═══ Input

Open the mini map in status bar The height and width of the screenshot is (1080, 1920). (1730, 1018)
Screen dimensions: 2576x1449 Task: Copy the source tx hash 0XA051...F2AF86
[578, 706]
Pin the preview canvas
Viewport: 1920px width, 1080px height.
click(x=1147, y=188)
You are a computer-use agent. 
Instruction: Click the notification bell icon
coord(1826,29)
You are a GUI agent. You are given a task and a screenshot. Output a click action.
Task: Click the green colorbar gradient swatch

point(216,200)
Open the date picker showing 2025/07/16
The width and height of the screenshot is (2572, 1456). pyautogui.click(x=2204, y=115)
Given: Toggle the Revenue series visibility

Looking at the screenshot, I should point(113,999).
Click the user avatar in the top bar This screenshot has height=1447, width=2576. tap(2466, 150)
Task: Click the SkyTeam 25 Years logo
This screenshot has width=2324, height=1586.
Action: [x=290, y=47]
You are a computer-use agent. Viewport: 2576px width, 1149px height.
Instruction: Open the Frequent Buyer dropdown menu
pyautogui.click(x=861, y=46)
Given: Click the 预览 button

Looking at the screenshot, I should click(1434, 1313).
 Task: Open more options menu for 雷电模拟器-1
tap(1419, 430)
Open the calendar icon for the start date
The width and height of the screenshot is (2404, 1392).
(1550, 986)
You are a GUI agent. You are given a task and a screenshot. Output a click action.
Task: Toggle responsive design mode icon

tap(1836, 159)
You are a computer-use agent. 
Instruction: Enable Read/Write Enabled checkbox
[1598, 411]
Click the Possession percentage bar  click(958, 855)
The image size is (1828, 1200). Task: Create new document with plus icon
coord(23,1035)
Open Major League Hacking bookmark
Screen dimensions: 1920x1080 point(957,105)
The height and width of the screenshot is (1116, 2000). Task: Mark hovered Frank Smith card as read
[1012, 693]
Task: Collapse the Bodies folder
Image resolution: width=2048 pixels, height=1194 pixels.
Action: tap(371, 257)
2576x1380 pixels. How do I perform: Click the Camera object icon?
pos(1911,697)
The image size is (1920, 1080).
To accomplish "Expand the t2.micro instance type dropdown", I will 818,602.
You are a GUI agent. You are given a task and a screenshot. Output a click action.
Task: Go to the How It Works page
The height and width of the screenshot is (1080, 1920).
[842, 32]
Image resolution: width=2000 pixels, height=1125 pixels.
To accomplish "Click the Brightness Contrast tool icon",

══════

Aim of the task:
Go through the records above and repeat each one exactly.

Output below:
Open the mini map in status bar The height and width of the screenshot is (1080, 1920). (1730, 1018)
Screen dimensions: 2576x1449 Task: Copy the source tx hash 0XA051...F2AF86
[578, 706]
Pin the preview canvas
Viewport: 1920px width, 1080px height.
click(x=1147, y=188)
You are a computer-use agent. 
Instruction: Click the notification bell icon
coord(1826,29)
You are a GUI agent. You are given a task and a screenshot. Output a click action.
Task: Click the green colorbar gradient swatch

point(216,200)
Open the date picker showing 2025/07/16
The width and height of the screenshot is (2572, 1456). pyautogui.click(x=2204, y=115)
Given: Toggle the Revenue series visibility

Looking at the screenshot, I should point(113,999).
Click the user avatar in the top bar This screenshot has height=1447, width=2576. tap(2466, 150)
Task: Click the SkyTeam 25 Years logo
This screenshot has width=2324, height=1586.
Action: [x=290, y=47]
You are a computer-use agent. Viewport: 2576px width, 1149px height.
Instruction: Open the Frequent Buyer dropdown menu
pyautogui.click(x=861, y=46)
Given: Click the 预览 button

Looking at the screenshot, I should click(1434, 1313).
 Task: Open more options menu for 雷电模拟器-1
tap(1419, 430)
Open the calendar icon for the start date
The width and height of the screenshot is (2404, 1392).
(1550, 986)
You are a GUI agent. You are given a task and a screenshot. Output a click action.
Task: Toggle responsive design mode icon

tap(1836, 159)
You are a computer-use agent. 
Instruction: Enable Read/Write Enabled checkbox
[1598, 411]
Click the Possession percentage bar  click(958, 855)
The image size is (1828, 1200). Task: Create new document with plus icon
coord(23,1035)
Open Major League Hacking bookmark
Screen dimensions: 1920x1080 point(957,105)
The height and width of the screenshot is (1116, 2000). Task: Mark hovered Frank Smith card as read
[1012, 693]
Task: Collapse the Bodies folder
Image resolution: width=2048 pixels, height=1194 pixels.
Action: tap(371, 257)
2576x1380 pixels. How do I perform: Click the Camera object icon?
pos(1911,697)
The image size is (1920, 1080).
To accomplish "Expand the t2.micro instance type dropdown", I will 818,602.
You are a GUI agent. You are given a task and a screenshot. Output a click action.
Task: Go to the How It Works page
The height and width of the screenshot is (1080, 1920).
[842, 32]
Image resolution: width=2000 pixels, height=1125 pixels.
To accomplish "Click the Brightness Contrast tool icon",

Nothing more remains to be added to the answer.